--- TASK TO CARRY OUT ---
Tell how many lines in the data hold "computer", giving that figure alone.

--- MATERIAL PROVIDED ---
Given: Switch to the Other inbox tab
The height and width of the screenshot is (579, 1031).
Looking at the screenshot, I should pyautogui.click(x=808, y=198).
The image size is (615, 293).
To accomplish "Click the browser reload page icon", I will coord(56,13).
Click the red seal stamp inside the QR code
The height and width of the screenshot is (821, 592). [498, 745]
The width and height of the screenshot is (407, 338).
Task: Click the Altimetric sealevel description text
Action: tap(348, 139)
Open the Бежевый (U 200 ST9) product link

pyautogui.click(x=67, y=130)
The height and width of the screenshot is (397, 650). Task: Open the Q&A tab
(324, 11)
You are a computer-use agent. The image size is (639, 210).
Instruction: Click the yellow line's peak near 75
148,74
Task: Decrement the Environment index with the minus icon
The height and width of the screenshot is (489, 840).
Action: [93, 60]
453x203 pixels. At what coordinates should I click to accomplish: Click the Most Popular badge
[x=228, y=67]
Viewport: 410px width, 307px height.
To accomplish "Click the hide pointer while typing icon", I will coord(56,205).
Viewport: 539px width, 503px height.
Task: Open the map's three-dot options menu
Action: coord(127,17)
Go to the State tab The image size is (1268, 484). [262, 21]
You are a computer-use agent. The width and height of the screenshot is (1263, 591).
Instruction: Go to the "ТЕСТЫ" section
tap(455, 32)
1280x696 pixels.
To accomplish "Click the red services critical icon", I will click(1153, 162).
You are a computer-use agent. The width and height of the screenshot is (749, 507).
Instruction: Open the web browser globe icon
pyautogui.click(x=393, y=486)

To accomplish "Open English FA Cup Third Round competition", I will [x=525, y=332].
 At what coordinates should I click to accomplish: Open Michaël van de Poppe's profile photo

--- ANSWER ---
3